Dana White is going another round with the “greatest of all-time.”
The UFC president escalated his feud with light heavyweight champion Jon Jones on Saturday, not so subtly referencing the 32-year-old’s criminal history, while declaring the MMA legend a mediocre box office draw. The public sparring between White and Jones was sparked by failed negotiations for a fight with No. 2 ranked heavyweight Francis Ngannou.
“In one of his tweets, he said I tarnished his name,” White said at a press conference. “I tarnished you? You’ve done a very good job of tarnishing you.”
Jones, whom White has repeatedly called the best fighter in the sport’s history, has been stripped of titles three times during his career. In 2012, Jones was arrested for DWI. In 2015, he was arrested after a hit-and-run. In 2017, he was slapped with a 15-month suspension for testing positive for a banned substance. This March, he pleaded guilty to a DWI charge.
Jones remained the UFC’s most dominant force, but unquestionably hurt his legacy and appeal. White told ESPN that Jones, who most recently fought in February, reportedly wants an “absurd amount of money” for his next bout, comparable to former heavyweight boxing champ Deontay Wilder.
“Being the greatest of all time doesn’t mean you get $30 million. It’s being able to sell,” said White. “[Jones] said, ‘I don’t give a f–k what the numbers are. I want what I want.’
“That’s not how life works.”
Jones (26-1) denied White’s claim, inviting the UFC president to free him from his contract.
“Don’t be a f–ling liar,” Jones tweeted. “My reputation has already taking enough hits. I don’t need this bulls— Dana. I never asked for [Wilder] numbers. And how about since [Wilder] is making $30 million, we settle for half of that. Since you said I’m the [greatest of all time] and everything.
“You’re talking all that big guy stuff about not caring, put your money where your mouth is and release me from that contract.”
Jones’ anger partially stems from not being given extra compensation to move up a weight class to fight Ngannou.
“At no point did I ever demand anything from you Dana, I simply asked for a Super fight and asked to be compensated for it,” Jones wrote. “You are the one who started talking negotiations publicly and showing the world how much you’ve been withholding from your athletes this whole time.
“Hunter and I had a very respectful conversation, I love how you’re trying to paint this picture of me being some angry guy disrespectfully demanding money.

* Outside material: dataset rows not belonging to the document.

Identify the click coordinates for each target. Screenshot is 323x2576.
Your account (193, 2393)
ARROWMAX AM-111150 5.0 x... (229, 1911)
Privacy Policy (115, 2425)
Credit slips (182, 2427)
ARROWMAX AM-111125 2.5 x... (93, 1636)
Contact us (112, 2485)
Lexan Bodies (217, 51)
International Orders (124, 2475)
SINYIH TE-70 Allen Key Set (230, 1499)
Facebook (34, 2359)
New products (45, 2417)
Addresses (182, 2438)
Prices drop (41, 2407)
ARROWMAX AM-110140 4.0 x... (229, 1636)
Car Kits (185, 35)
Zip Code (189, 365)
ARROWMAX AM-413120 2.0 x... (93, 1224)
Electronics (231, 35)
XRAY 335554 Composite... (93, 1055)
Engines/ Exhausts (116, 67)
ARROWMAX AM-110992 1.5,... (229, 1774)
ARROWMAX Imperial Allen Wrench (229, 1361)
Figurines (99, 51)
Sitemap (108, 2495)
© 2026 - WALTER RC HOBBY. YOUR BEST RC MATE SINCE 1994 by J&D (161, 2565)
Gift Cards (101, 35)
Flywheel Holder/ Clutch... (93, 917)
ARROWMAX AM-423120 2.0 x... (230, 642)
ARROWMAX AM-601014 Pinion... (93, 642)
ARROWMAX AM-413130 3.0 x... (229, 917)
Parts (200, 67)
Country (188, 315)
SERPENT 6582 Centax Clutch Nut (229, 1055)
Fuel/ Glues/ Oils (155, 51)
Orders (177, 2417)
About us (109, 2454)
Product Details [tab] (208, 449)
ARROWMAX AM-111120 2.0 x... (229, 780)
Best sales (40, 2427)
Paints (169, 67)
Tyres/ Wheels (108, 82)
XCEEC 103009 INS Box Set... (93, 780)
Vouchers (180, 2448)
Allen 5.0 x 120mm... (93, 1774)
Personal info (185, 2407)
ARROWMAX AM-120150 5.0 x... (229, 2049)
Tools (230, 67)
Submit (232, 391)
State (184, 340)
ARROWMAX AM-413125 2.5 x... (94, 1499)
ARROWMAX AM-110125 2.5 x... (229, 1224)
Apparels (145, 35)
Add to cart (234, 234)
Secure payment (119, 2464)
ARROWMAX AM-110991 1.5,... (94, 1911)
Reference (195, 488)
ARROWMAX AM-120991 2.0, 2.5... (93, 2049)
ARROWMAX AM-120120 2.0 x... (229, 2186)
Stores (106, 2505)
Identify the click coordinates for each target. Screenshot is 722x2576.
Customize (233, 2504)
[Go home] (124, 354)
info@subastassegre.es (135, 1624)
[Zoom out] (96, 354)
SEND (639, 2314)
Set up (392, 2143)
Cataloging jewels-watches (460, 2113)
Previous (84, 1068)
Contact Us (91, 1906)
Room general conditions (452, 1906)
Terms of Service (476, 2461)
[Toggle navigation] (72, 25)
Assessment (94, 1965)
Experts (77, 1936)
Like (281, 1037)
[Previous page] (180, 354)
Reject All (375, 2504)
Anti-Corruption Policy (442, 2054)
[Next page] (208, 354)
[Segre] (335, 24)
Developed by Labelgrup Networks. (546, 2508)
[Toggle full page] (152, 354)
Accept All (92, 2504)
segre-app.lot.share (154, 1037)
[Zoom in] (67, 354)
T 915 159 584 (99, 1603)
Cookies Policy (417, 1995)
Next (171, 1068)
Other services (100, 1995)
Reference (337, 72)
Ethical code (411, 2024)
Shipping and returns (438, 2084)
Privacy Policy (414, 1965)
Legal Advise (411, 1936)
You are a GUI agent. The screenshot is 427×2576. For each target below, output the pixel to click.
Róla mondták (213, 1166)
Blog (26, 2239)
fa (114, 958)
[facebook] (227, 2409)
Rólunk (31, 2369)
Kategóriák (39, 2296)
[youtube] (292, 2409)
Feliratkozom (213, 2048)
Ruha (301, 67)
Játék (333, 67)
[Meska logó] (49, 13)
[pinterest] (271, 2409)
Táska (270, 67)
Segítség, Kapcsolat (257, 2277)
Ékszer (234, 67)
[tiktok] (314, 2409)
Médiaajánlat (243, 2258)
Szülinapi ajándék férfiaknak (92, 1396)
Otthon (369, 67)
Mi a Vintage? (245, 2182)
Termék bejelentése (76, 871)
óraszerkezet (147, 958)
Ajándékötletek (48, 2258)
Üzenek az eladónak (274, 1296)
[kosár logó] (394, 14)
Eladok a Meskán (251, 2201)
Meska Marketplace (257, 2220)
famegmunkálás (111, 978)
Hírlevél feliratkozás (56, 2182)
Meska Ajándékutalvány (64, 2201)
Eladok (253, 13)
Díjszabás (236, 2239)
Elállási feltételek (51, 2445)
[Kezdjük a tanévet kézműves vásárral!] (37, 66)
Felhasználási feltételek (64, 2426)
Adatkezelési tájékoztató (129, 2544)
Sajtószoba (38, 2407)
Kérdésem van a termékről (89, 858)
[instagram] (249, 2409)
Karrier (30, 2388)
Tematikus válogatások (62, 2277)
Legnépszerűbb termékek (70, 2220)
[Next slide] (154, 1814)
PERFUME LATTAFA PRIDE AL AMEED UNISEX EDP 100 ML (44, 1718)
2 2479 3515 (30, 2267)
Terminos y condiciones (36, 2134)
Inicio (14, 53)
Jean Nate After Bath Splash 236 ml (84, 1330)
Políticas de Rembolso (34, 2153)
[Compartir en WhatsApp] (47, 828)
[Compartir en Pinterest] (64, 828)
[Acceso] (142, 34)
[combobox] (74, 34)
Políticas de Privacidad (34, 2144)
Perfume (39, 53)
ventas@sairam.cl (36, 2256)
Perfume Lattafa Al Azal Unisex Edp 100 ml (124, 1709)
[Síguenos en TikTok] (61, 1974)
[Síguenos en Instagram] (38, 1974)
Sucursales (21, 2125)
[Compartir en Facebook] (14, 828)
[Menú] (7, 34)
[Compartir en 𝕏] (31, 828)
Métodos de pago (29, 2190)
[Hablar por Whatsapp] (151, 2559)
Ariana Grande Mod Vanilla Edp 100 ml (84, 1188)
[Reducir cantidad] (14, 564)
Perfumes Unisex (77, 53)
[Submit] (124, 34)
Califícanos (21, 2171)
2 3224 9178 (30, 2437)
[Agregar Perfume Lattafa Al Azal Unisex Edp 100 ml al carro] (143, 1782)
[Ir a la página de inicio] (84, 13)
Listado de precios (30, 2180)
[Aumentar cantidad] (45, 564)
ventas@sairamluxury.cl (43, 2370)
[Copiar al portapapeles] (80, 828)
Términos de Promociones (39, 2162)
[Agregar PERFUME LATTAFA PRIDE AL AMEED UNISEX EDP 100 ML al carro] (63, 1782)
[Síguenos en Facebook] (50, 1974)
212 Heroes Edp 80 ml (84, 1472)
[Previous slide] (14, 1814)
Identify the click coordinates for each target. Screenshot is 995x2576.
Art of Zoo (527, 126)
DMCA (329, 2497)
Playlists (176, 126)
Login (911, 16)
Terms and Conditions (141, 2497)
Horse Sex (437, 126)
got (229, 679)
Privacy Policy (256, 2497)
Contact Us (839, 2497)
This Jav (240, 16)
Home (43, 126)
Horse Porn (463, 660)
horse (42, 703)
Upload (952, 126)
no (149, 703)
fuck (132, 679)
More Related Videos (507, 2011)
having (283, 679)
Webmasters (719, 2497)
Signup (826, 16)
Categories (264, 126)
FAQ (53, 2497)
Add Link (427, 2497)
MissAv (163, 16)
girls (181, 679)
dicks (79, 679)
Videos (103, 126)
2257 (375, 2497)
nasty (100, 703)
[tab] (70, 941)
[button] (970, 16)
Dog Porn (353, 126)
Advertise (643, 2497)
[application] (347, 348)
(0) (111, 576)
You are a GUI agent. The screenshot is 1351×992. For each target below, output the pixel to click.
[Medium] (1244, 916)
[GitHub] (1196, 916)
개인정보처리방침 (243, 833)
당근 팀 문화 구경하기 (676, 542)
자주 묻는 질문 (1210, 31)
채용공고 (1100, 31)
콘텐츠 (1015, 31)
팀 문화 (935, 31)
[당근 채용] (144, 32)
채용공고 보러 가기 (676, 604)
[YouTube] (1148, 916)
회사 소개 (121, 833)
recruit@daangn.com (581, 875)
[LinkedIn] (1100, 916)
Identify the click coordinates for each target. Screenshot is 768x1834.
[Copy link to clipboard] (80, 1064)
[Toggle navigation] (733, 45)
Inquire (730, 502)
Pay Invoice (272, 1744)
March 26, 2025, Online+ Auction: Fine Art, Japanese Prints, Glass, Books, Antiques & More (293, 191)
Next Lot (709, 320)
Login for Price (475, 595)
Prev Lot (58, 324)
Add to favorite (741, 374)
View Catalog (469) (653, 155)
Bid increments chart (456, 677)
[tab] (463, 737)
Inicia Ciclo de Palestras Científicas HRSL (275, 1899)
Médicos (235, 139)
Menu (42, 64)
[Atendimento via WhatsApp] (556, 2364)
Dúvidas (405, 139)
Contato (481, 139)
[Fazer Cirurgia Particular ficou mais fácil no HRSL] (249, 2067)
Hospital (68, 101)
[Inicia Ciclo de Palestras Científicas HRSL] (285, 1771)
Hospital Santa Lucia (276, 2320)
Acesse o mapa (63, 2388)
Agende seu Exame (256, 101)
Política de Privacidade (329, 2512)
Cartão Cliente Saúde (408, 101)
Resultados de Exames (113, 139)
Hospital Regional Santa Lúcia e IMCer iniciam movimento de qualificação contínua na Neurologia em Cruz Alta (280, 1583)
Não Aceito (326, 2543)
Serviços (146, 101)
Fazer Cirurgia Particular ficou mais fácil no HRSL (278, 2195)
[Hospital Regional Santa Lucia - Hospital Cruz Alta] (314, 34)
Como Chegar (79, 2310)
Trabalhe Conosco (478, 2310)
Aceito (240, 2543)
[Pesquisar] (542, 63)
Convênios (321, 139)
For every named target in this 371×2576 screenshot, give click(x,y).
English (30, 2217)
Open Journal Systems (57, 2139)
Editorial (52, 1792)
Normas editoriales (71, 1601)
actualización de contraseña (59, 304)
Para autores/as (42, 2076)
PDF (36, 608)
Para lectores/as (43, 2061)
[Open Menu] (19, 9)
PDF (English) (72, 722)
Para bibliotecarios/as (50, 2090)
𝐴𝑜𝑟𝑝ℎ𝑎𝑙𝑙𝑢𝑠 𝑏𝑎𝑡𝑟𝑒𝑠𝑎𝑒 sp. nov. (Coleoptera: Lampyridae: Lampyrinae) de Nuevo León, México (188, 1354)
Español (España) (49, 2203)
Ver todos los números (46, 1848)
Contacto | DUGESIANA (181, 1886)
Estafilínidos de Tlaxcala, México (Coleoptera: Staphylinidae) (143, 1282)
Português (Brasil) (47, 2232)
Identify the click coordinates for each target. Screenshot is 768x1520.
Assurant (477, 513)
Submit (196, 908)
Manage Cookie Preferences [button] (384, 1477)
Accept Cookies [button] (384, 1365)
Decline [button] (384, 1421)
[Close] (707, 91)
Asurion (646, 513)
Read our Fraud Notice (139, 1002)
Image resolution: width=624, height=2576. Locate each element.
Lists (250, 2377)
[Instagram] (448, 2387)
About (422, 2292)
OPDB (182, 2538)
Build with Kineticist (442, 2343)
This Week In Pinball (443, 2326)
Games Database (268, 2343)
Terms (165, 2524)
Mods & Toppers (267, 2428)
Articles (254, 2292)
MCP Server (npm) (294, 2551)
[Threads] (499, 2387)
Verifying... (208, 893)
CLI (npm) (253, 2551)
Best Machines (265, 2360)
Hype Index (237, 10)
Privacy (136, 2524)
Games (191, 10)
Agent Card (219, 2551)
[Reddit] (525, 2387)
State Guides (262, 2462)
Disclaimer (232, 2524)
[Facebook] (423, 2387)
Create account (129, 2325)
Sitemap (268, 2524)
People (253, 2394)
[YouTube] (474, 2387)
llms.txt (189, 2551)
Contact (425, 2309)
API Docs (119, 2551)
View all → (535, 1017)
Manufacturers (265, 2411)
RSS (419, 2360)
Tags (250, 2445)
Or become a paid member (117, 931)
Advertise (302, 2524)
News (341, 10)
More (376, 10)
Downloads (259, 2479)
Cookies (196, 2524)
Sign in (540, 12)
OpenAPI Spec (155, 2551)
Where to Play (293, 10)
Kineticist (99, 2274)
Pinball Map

And then bringing up my out of the cage affairs to justify under paying me by tens of millions for years.”
White seems willing to call Jones’ bluff.
“He can do whatever he wants,” White said. “He wants to sit out, fight, he can do whatever. He can say whatever he wants publicly. It’s his God-given right in America. He can say whatever he wants. When he’s ready to come back, he can.”